Out and About -Olstan Update and Electrickery

The Progress Association receives information about local issues from other groups and attends meetings when invited. Following are some of the activities in the last month.

Olstan Update
You may recall the proposed Olstan Open Cut-Auger mine out at Blackalls Park that was withdrawn by Centennial Coal, and then the Private Members Bill being put forth by our intrepid State Member Greg Piper to achieve clarity in the Planning Instrument to prevent a similar proposition being put forward again, and again and again.
Here’s an update from a recent briefing session The Progress Association attended.
•    Greg Piper had to apply personally under Freedom of Information to obtain information about the Olstan Auger mine as it was not deemed ‘in the public interest’.
•    The information that was handed over was scant in content with one thing being very clear, at no time did Centennial Coal receive advice from the Government that the proposed auger mine would be prohibited by the Planning Instrument.
•    Concerns over the discrepancy between Centennial’s denial of advice and the Government purporting to give advice raise a significant issue. If the government’s stance on the mine being prohibited was certain, why didn’t it inform Centennial Coal or the hundreds of residents who asked for clarity?

Greg Piper MP has written to the Planning Minister Tony Kelly to seek support for the Private Members Bill.

Whilst in the realm of Stately things that filter back down to the hip pocket, there is a petition circulating expressing concerns about a recent ruling on electricity pricing. There are recommendations being made by the Pricing Tribunal that will see increases of 20% for Integral Energy customers, 36% for Energy Australia and 42% for Country Energy customers. These increases are in spite of the cost of energy production having decreased by 6.7% in 2009.

Several shops at the Carey Bay Shopping Village have the petitions, whilst the due date states 31st May they will be accepted the week after.

Know Your Bush Fire Risk

Lake Macquarie City Council is currently updating its Bush Fire Risk Management Plan. The Draft Lake Macquarie Bush Fire Risk Management Plan (BFRMP) 2010 is on public exhibition until Wednesday 16 June 2010.

If you live next to some bushland, and a fair few people around here do, take some time to have a squiz at the plan and provide some feedback.

The document and maps are available on LMCC’s website, at the library and at Speers Point

A brief search online shows the majority of the Coal Point peninsula has an Asset Protection Zone with a 4-(medium) risk rating .  Within the draft document it states “Areas of medium or low risk are likely to be managed by routine procedures and so do not require a specific
application of resources.”

The fire management intent of the Asset Protection Zone is to protect human life, property and highly valued public assets and values.
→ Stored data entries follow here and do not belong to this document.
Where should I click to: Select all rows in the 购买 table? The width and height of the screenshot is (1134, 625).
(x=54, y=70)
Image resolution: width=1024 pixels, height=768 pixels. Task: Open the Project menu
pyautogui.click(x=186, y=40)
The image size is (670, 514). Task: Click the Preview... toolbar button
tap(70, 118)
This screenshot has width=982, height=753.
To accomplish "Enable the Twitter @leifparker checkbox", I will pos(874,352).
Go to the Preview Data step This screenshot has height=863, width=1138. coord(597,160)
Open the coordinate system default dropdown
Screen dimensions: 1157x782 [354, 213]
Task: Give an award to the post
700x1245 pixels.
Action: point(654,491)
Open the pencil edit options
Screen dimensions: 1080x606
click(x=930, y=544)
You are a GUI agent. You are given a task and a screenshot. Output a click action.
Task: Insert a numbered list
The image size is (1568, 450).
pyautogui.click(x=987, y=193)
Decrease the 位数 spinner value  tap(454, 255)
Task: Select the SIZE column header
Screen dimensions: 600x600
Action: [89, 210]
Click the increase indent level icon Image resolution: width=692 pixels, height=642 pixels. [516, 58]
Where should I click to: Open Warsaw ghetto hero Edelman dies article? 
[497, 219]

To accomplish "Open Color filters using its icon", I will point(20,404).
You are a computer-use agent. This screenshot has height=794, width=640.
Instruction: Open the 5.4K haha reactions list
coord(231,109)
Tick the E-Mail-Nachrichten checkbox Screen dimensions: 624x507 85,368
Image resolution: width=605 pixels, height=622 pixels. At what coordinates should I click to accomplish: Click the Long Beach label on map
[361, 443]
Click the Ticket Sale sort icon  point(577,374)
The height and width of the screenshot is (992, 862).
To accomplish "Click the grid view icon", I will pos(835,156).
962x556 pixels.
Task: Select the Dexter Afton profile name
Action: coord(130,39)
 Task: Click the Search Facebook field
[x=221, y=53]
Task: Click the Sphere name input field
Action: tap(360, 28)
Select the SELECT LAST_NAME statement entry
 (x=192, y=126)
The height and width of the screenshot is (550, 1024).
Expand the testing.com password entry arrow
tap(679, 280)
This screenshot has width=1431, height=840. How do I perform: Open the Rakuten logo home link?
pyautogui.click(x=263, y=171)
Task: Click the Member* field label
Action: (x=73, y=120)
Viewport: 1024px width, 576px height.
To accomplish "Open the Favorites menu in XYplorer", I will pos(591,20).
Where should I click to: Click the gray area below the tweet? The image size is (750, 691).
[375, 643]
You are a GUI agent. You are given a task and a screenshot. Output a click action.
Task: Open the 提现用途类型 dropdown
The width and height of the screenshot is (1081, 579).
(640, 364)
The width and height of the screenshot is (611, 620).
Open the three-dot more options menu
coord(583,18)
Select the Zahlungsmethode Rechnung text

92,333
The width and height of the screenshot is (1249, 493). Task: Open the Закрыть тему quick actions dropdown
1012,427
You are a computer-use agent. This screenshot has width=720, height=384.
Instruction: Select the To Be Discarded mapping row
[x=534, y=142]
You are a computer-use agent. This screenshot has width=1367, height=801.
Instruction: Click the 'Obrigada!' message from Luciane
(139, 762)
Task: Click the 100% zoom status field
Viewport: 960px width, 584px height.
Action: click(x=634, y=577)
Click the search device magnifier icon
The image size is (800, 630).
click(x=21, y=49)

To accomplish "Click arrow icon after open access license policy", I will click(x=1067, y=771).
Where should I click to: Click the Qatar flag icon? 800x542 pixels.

The suppression objectives are to enable the safe use of Direct Attack suppression strategies within the zone and to minimise bush fire impacts on undefended assets.

If you’d like more information look at LMCC website or make a comment to Bush Fire Management Committee Executive Officer , PO Box 121, West Wallsend NSW 2286,

On World Environment Day I will…

The 10:10 Challenge - Reducing our impact by 10% in 2010 

If everyone in the world lived the typical Lake Macquarie lifestyle we would need 3.8 earths to survive, alas we only have one.

In 2010, LMCC is supporting working our way back to one earth, one action at a time.
You can join the challenge by pledging to carry out actions that reduce your impact by 10% in 2010.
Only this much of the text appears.